> _Excerpt provided_:
Is there a word cloud plugin for discourse?
Carl
There is not… is there a specific reason you’d like one? how would it be used?
if would be cool in two ways. one, a word cloud i could click on could then bring up all the topics that match that click on a word like “subscriber”.
two, you could display other types of searches like this, or top posters, or whatever you want.
probably could be something that runs in a cron job one a day or more often.
I thought this was a fun idea … so I created it*
It’s at a very early ‘just working’ stage and needs a lot of refinement and additional options and potentially some click functionality:
https://github.com/merefield/discourse-word-cloud
It adds a link on your Hamburger Menu.
be aware that currently it builds the word stats from all Posts, regardless of type and location. This could effectively act as a very-round-the-houses mild privacy leak (might need some additional safeguards to exclude words from posts in private areas). You have to be logged in to see it and access the data though … and the words are rendered as SVG’s … and it only shows the top x hundred words, so unlikely to be much of a concern to most sites. I’ll work on that to make it more secure, but this way the query runs very fast.
Enjoy.
*It leverages some pretty nifty existing libraries which I’ve credited in the repo. Shout out to @DiscourseMetrics whose query I leveraged.
very cool. i think you would also want to not include certain words in the word cloud?
Sure, it needs a whole load of sensible exclusions and the regexes need work to get rid of markdown formatting etc. whilst not making it overly complicated. This is just a start. I’ve just added some colour.
Just to be clear though it’s awesome lol
Added a localised list of ignore words:
https://github.com/merefield/discourse-word-cloud/commit/066529ed048b004d6f9c6859697cde6aed24a9fd
which should make results a little more interesting …
I’ve also added a lot of sanitising logic, so the result is much better.
Nice! I like this effort. Nice job. If I could request features:
/wordcloud/category
Here’s how it looks on my neighborhood forum.
Great feedback, thanks, and some good ideas!
Yes that sounds like a good approach. 3 metres deep in client work atm but will look at Category selection for next update.
Category selection is in:
https://github.com/merefield/discourse-word-cloud/commit/0777adc19516688ec651f3c1439b981dc8367ec0
If you select no Category (default) you get a scan of all forum Posts (PMs and all). If you add just one Category, word stats are restricted to that etc.
As are humungous improvements to the regex’s ( ) which now clean up the ‘raws’ nicely and get rid of most if not all the Markdown.
NB Word stats are updated every hour now (which is probably still excessive, but for the time being makes it easier to checkout changes in Production as we go through a lot of initial code evolution).
NB#2 I’ve not yet considered other languages here beyond English (it’s certainly not tested). The current word manipulation may not work well in some languages. Suggestions & PR’s welcome.
Cool! Here’s an updated wordle just including the most relevant categories.

> _Given instruction 1_: Echo the part of the word cloud thread starting with "Category selection is" and going on through "most relevant categories.", word for word.
The listing after this has no connection to the word cloud thread.

> _Records supplied_:
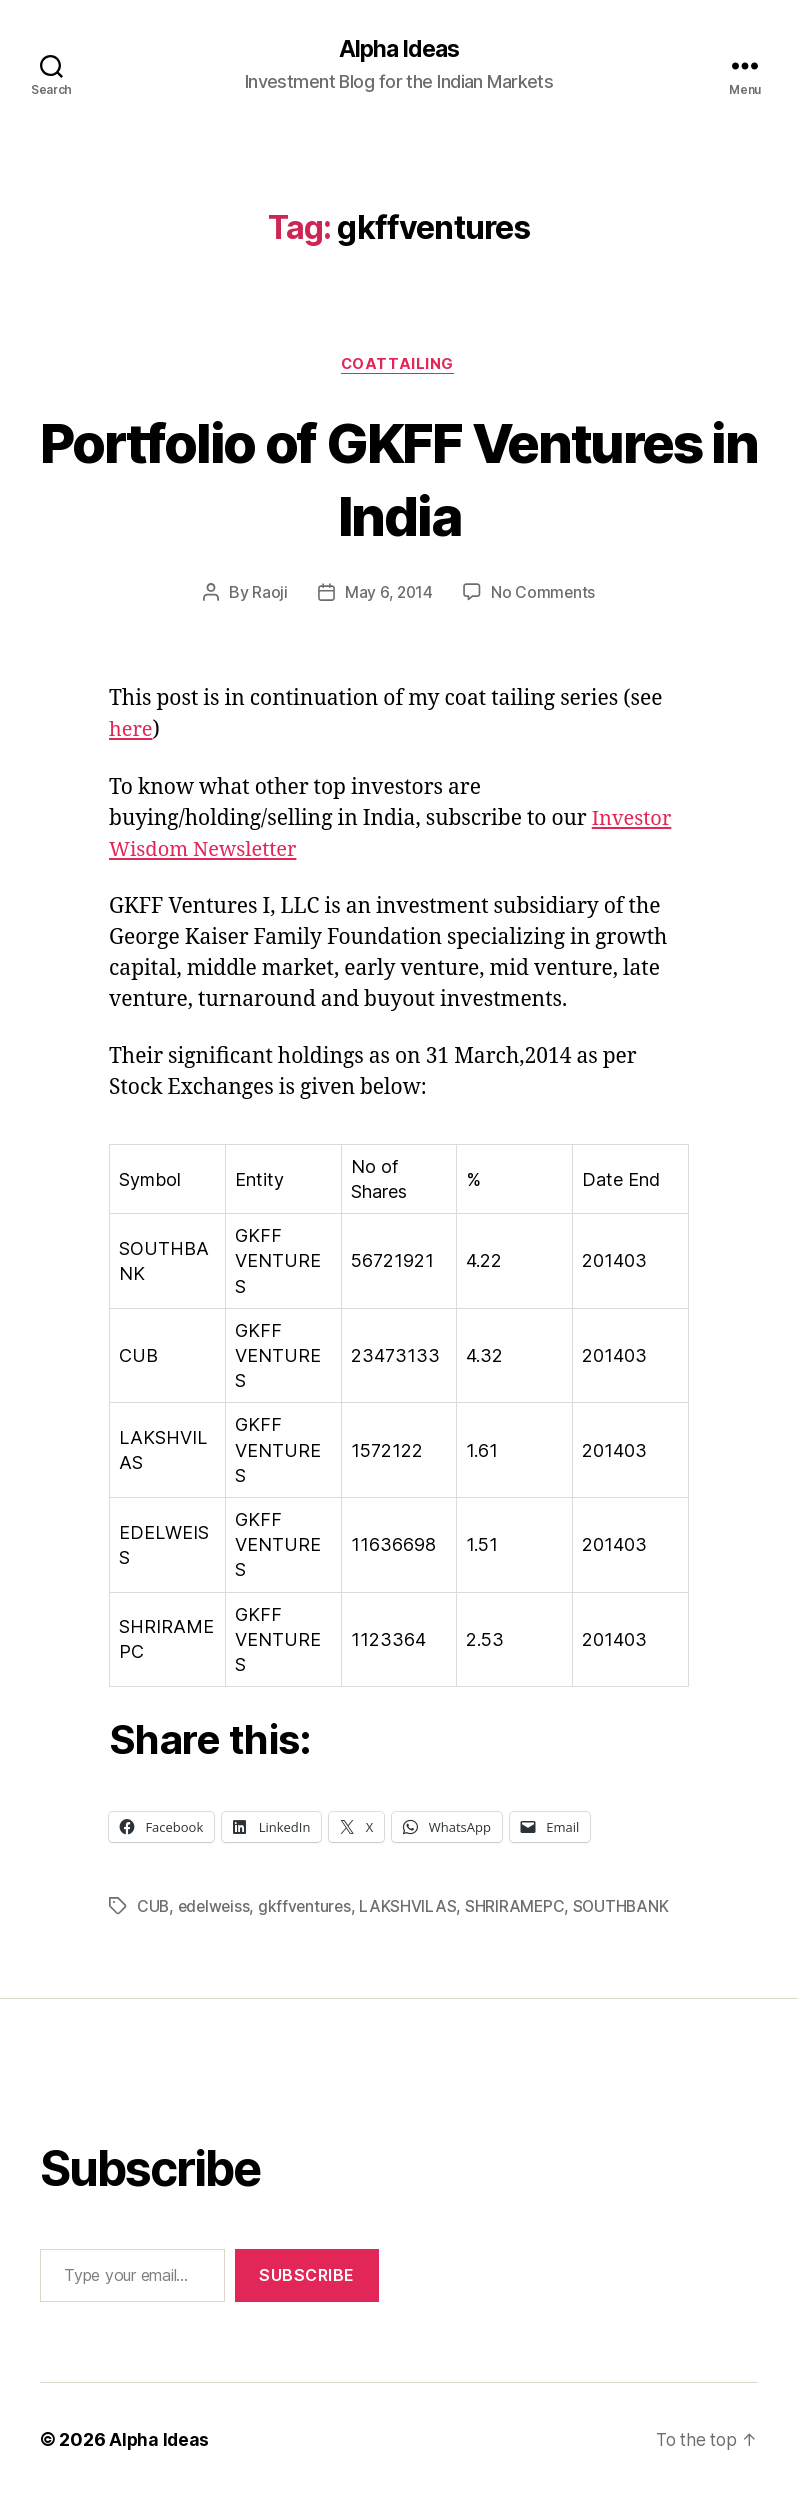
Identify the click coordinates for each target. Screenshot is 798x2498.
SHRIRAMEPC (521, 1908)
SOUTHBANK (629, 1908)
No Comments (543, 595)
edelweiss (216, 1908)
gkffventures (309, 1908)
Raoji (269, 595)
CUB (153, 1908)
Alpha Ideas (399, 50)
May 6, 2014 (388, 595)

--

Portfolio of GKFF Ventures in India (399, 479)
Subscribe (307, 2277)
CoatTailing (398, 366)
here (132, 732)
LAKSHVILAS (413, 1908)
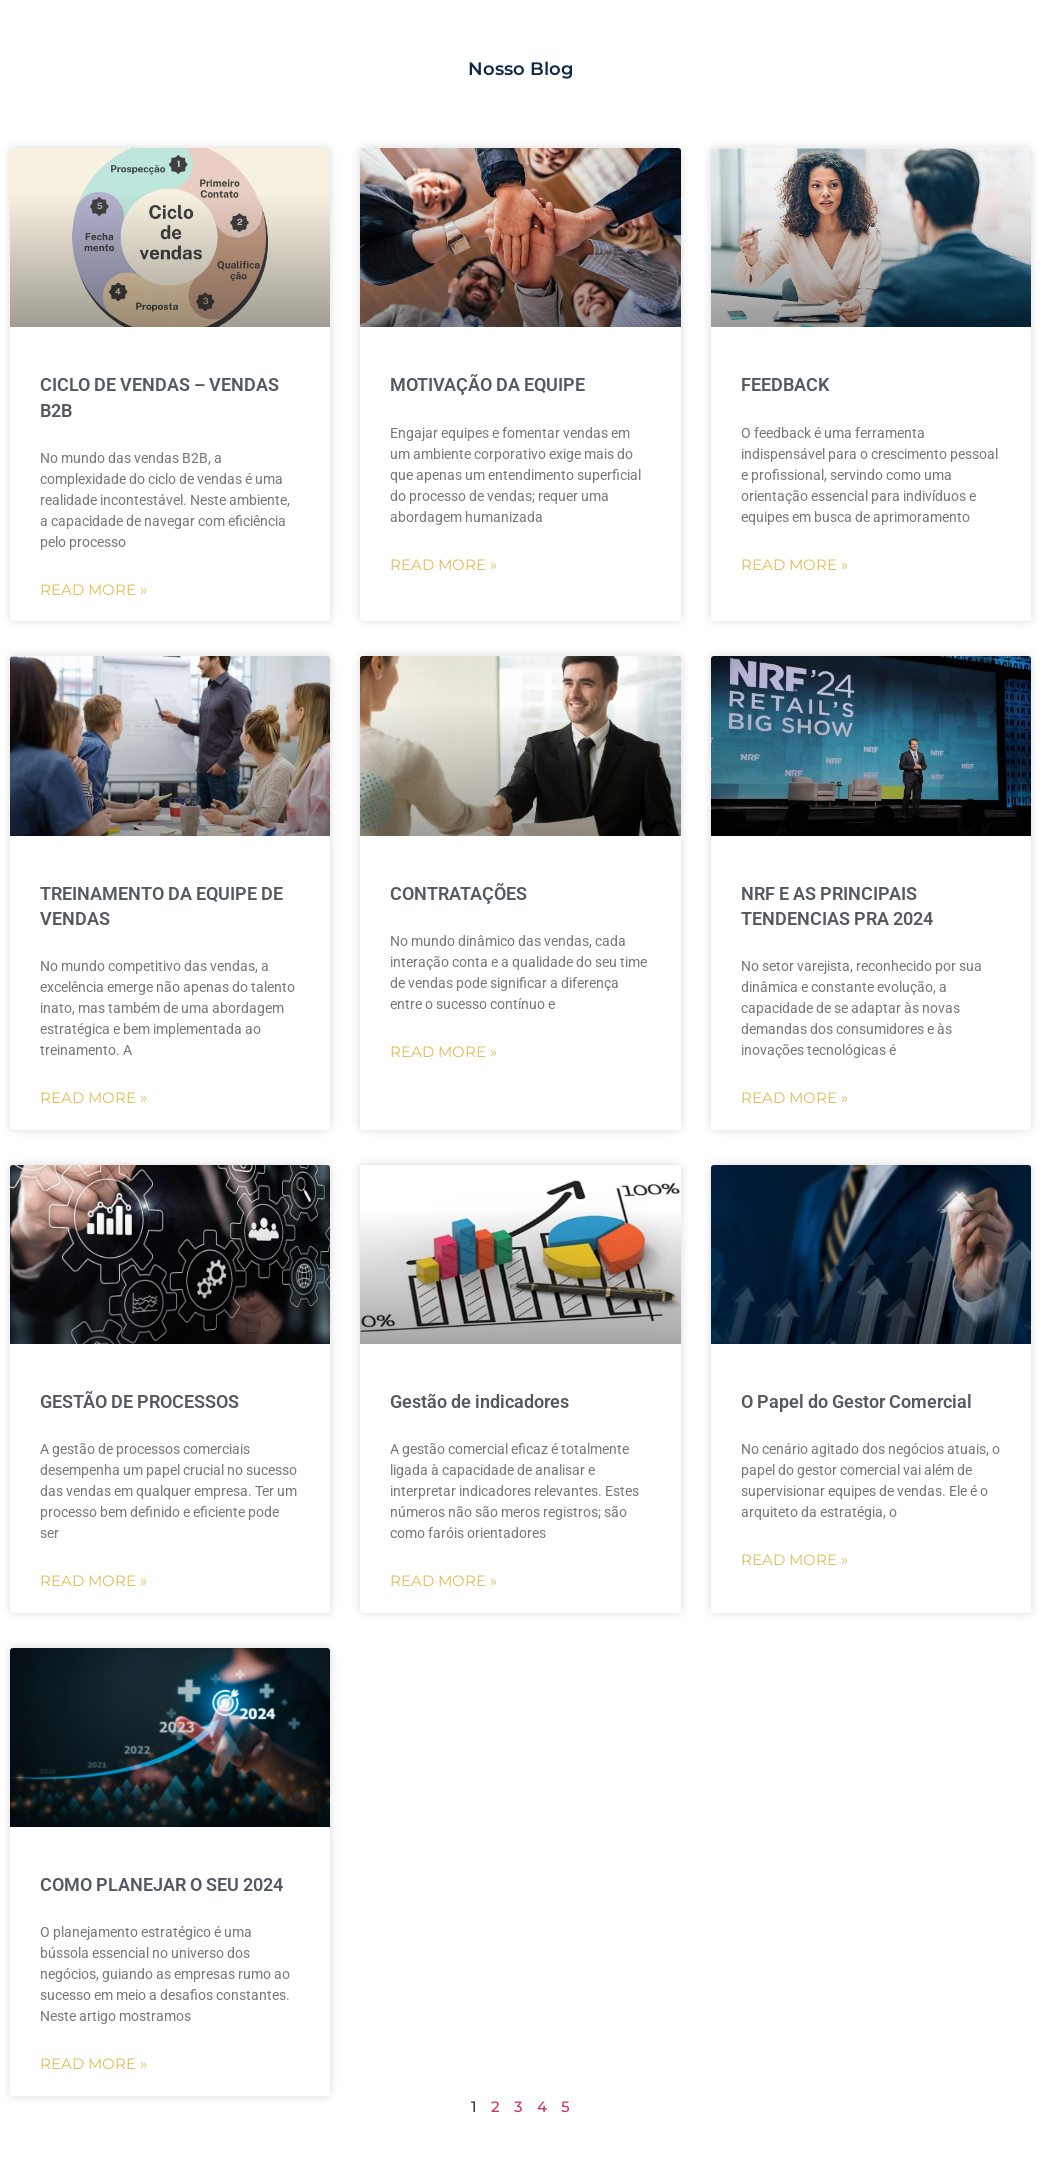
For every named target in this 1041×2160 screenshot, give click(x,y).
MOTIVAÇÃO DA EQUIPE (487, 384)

> _Given instruction 2_: Duplicate the lines of the listing starting with the line with "edelweiss (216, 1908)" and going on through the line with "May 6, 2014 (388, 595)".

> _Task output 1_:
Category selection is in:
https://github.com/merefield/discourse-word-cloud/commit/0777adc19516688ec651f3c1439b981dc8367ec0
If you select no Category (default) you get a scan of all forum Posts (PMs and all). If you add just one Category, word stats are restricted to that etc.
As are humungous improvements to the regex’s ( ) which now clean up the ‘raws’ nicely and get rid of most if not all the Markdown.
NB Word stats are updated every hour now (which is probably still excessive, but for the time being makes it easier to checkout changes in Production as we go through a lot of initial code evolution).
NB#2 I’ve not yet considered other languages here beyond English (it’s certainly not tested). The current word manipulation may not work well in some languages. Suggestions & PR’s welcome.
Cool! Here’s an updated wordle just including the most relevant categories.

> _Task output 2_:
edelweiss (216, 1908)
gkffventures (309, 1908)
Raoji (269, 595)
CUB (153, 1908)
Alpha Ideas (399, 50)
May 6, 2014 (388, 595)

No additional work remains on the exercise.